Verve
- Developer: Microsoft Research
- Written in: BoogiePL, C#; bootloader in assembly language, C++; may use other Common Intermediate Languages (CIL)
- OS family: Language-based operating systems
- Working state: In development
- Source model: Source-available (via Shared Source Initiative)
- Initial release: September 2010; 14 years ago
- Latest release: r73999 / November 10, 2013; 11 years ago
- Platforms: x86
- Kernel type: Microkernel, language-based
- License: Microsoft Research License

= Verve (operating system) =

Research operating system from Microsoft Research

Verve is a research operating system developed by Microsoft Research. Verve is verified end-to-end for type safety and memory safety.

Because of their complexity, a holy grail of software verification has been to verify properties of operating systems. Operating systems are usually written in low-level languages, such as C, that provide very few guarantees. The Singularity Project took the approach of writing an operating system in C#, a type-safe, memory-safe language. A weakness of this approach is that operating systems necessarily need to call lower-level code to, for instance, move the stack pointer. Verve addresses this problem by partitioning the operating system into verified assembly language that is required to be low-level and a trusted interface to rest of the operating system, written in C#. There is a trusted specification that guarantees the low-level assembly code does not modify the heap and that the high-level C# code does not modify the stacks.

Verve consists of a small Nucleus, which acts as a minimal hardware abstraction layer, and a Kernel, which uses primitives provided by the Nucleus to expose a more traditional interface to applications. All components of the system other than the Nucleus are written in managed code C# and compiled by Bartok (originally developed for the Singularity project) into typed assembly language (TAL), which is verified by a TAL checker.

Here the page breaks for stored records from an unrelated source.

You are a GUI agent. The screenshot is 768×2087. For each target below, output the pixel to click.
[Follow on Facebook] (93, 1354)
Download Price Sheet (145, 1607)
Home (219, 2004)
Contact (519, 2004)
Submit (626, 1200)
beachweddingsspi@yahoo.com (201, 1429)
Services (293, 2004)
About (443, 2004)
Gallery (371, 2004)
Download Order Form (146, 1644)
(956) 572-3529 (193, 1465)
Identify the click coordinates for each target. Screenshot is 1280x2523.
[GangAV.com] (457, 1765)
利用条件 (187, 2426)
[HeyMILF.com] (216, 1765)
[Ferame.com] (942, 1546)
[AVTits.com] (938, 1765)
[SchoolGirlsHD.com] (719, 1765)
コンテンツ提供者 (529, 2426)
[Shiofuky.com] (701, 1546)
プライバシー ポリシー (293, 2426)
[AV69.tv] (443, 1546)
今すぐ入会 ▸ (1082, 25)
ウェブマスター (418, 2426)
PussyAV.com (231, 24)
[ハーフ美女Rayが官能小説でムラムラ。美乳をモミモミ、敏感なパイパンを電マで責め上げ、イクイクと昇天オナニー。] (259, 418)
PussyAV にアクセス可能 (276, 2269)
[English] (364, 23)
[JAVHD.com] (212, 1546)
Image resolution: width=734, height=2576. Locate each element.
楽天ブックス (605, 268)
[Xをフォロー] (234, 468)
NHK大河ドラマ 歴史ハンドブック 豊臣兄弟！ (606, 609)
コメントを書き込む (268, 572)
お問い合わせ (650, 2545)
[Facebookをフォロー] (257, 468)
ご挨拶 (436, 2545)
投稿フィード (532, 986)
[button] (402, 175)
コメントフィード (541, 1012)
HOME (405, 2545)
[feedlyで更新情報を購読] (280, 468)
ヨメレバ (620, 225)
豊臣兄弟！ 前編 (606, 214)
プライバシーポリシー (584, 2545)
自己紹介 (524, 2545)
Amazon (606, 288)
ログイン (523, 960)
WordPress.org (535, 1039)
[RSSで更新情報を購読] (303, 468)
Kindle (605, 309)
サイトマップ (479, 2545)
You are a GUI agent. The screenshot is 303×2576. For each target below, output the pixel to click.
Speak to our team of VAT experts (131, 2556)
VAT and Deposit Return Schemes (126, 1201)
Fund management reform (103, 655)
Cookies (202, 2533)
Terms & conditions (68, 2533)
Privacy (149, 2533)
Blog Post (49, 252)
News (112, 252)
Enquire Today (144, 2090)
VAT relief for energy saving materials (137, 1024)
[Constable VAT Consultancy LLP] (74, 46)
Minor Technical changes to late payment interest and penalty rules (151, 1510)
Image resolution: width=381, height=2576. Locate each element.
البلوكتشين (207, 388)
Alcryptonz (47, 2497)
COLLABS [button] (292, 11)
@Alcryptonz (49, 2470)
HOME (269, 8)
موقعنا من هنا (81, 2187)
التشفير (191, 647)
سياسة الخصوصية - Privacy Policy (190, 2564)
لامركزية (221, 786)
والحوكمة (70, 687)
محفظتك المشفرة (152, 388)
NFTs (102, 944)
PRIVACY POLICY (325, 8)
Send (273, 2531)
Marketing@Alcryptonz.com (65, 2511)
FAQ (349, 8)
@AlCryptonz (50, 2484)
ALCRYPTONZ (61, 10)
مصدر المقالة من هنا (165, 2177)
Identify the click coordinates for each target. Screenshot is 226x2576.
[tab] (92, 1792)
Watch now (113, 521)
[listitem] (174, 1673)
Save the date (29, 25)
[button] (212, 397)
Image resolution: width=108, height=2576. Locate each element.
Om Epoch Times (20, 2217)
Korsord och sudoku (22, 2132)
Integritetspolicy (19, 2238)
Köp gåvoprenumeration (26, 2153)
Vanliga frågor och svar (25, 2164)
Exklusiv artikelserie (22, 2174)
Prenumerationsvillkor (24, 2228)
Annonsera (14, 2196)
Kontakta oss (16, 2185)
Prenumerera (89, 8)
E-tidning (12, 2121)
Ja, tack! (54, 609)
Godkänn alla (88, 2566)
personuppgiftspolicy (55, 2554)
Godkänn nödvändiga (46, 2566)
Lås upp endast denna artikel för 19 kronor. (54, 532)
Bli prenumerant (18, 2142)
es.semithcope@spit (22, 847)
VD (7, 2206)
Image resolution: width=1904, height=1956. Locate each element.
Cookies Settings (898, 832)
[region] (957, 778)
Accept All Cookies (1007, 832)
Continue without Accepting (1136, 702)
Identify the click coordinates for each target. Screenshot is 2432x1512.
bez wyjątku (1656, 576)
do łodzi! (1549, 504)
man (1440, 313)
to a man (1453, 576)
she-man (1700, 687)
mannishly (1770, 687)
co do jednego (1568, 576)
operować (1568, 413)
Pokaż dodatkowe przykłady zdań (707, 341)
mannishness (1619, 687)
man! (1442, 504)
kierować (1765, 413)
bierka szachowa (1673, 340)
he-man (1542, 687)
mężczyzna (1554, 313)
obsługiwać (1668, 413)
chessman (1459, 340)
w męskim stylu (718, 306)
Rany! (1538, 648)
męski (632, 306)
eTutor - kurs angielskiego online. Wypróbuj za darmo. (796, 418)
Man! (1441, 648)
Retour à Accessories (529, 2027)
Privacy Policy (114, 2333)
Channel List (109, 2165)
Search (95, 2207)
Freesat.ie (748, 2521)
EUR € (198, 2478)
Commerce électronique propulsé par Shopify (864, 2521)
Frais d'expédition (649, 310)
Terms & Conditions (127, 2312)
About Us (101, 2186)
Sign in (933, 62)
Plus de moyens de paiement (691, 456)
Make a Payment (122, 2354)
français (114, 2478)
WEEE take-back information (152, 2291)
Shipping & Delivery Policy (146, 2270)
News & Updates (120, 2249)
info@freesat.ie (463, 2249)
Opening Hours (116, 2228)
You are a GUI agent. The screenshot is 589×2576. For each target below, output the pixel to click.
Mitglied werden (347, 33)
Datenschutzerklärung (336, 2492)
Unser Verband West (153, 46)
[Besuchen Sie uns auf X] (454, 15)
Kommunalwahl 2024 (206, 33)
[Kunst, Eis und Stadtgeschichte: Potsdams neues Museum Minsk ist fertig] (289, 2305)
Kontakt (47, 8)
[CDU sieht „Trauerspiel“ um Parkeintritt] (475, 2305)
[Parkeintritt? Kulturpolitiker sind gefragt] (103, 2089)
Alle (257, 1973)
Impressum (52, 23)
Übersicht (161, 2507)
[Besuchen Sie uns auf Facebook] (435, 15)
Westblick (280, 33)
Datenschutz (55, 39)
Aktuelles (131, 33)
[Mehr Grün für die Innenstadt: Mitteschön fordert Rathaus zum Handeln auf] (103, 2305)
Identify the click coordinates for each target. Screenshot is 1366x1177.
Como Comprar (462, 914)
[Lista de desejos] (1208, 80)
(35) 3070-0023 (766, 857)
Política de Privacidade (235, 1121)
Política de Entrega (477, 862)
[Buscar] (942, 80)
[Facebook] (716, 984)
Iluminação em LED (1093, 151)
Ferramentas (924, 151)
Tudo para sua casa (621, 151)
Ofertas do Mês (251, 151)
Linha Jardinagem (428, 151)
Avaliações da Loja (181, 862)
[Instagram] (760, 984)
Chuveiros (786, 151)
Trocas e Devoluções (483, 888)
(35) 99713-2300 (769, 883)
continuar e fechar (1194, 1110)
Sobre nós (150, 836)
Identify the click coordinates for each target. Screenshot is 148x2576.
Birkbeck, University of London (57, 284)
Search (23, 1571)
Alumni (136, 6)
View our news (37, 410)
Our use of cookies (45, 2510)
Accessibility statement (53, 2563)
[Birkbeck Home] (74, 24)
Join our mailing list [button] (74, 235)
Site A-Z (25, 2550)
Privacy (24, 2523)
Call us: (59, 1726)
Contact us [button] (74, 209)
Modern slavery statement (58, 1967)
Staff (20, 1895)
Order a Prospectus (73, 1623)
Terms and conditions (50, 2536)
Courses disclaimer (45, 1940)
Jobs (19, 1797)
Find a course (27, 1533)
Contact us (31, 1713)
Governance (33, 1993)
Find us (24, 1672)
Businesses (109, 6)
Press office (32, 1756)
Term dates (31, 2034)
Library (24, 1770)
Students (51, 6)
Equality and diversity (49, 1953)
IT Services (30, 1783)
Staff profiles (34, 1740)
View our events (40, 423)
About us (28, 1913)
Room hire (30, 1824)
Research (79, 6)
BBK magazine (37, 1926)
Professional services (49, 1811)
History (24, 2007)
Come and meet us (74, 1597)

The Nucleus implements a memory allocator and garbage collection, support for stack switching, and managing interrupt handlers.
It is written in BoogiePL, which serves as input to MSR's Boogie verifier, which proves the Nucleus correct using the Z3 Theorem Prover satisfiability modulo theories (SMT) automated theorem prover (solver). The Nucleus relies on the Kernel to implement threads, scheduling, synchronization, and to provide most interrupt handlers. Even though the Kernel is not formally verified, so, for example, a bug in scheduling could cause the system to hang, it cannot violate type or memory safety, and thus cannot directly cause undefined behavior. If it attempts to make invalid requests to the Nucleus, formal verification guarantees that the Nucleus handles the situation in a controlled manner.

Verve's trusted computing base (TCB) is limited to: Boogie/Z3 for verifying the Nucleus's correctness; BoogieASM for translating it into x86 assembly; the BoogiePL specification of how the Nucleus should behave; the TAL verifier; the assembler and linker; and the bootloader. Notably, neither the C# compiler/runtime nor the Bartok compiler are part of the TCB.